Südkalifornien kommt nicht zur Ruhe. Im Oktober zerstörten Wald- und Buschfeuer Tausende von Häusern, forderten Dutzende Menschenleben. In diesen Tagen brannte eine nächste Feuerwalze etliche Villen in der noblen Prominentensiedlung Malibu nieder. Neben dem vom letzten Jahr gilt der Sommer 2007 als der verheerendste in der Geschichte der Region. Im Oktober waren bereits an die acht Millionen Morgen (zwei Millionen Hektar) Land durch Wildfeuer von unbekannter Intensität verwüstet. »So etwas haben wir noch nie verzeichnet«, erklärte CBS-Korrespondent Scott Pelley. »Es scheint, wir leben im Zeitalter der Megafeuer – die Waldinfernos sind zehn mal so groß wie die Feuer, die wir gewohnt waren.«

Hintergrund dieser Katastrophen im Südwesten der USA ist eine langanhaltende Trockenperiode. Sieben der zehn, seit 1960 verzeichneten heftigsten Wald- und Buschfeuer brannten in den letzten acht Jahren. Von der Jahrhundertdürre sind in besonders schlimmen Jahren die »gesamten Ebenen von Kanada bis Mexiko« betroffen, wie der marxistische Soziologe und Historiker Mike Davis in einem Beitrag für die linke US-Zeitschrift The Nation anmerkte. Davis erklärt den Begriff Dürre zum Euphemismus. Neuesten klimatologischen Untersuchungen zufolge seien Hitze und Trockenheit inzwischen das »normale Wetter« der Region. Der Klimawandel gehe in Kalifornien mit einer rapide fortschreitenden Verwüstung einher. Gewaltige, die verdorrte Vegetation unwiederbringlich vertilgende Feuersbrünste seien reguläre Begleiterscheinungen. In »19 unterschiedlichen Klimamodellen« sei die bevorstehende Austrocknung des Südwestens der USA prognostiziert worden, so Davis.

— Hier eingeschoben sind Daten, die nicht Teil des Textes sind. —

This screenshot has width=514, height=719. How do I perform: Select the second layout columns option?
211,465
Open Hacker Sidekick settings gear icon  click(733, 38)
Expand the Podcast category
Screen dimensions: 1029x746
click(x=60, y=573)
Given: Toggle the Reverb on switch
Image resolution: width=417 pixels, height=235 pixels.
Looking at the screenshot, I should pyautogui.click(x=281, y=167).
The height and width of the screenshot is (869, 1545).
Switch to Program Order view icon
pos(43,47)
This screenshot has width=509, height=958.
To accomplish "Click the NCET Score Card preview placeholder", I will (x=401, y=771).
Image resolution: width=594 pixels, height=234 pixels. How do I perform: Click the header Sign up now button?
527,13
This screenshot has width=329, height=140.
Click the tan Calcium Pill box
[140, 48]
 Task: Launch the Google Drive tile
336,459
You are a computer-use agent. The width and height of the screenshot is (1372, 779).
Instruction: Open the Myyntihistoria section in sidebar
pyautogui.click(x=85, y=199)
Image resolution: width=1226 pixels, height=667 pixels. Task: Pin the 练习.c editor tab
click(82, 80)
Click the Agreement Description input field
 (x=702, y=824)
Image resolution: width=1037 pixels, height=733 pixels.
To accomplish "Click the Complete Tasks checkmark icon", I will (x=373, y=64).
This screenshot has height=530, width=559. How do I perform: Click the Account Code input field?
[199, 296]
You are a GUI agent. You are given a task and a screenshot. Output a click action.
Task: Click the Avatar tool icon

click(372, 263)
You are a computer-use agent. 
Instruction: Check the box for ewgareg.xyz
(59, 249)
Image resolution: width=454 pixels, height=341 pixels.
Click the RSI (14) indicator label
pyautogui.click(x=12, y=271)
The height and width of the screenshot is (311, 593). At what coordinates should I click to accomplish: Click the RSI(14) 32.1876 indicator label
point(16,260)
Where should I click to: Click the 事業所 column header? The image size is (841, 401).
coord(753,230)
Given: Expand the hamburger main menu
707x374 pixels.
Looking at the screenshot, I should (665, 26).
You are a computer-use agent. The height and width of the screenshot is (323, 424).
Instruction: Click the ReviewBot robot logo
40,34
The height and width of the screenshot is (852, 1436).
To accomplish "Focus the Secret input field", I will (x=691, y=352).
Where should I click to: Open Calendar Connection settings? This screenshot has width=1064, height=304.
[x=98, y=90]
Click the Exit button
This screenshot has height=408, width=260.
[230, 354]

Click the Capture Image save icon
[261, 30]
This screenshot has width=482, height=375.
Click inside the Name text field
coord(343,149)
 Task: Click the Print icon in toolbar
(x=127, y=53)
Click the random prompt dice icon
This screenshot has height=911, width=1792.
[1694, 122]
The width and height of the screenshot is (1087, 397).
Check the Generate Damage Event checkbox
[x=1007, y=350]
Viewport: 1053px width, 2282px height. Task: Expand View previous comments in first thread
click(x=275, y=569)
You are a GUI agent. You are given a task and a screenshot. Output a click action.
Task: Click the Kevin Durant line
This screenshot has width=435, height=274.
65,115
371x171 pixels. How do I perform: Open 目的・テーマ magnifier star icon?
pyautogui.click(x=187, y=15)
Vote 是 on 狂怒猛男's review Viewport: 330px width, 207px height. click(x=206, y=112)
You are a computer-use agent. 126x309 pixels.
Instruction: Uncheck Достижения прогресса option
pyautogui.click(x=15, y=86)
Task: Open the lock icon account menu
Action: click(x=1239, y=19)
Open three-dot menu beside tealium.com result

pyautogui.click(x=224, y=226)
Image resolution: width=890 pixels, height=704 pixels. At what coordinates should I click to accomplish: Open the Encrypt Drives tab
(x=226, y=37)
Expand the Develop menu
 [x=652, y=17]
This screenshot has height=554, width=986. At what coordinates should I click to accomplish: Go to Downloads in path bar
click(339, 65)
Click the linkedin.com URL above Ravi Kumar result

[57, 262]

In diesem Jahr griff die Trockenheit auf Regionen der Vereinigten Staaten über, die bislang kaum Erfahrungen mit ihr haben; die Bundesstaaten Tennessee, Alabama und Georgia, zum Teil auch South und North Carolina, Kentucky und Virginia. Nach Auskunft des Nationalen Zentrums für Klimadaten (National Climate Data Center) sind inzwischen 43 Prozent des Territoriums der USA von »moderater bis extremer Dürre« betroffen. Selbst die zwischen Kanada und den USA gelegenen Großen Seen verzeichneten im Oktober die niedrigsten je gemessenen Wasserstände. Im Südosten der USA, einer Region, die für gewöhnlich über reichlich Niederschläge und Wasserressourcen verfügt, werden am laufenden Band Dürrerekorde gebrochen.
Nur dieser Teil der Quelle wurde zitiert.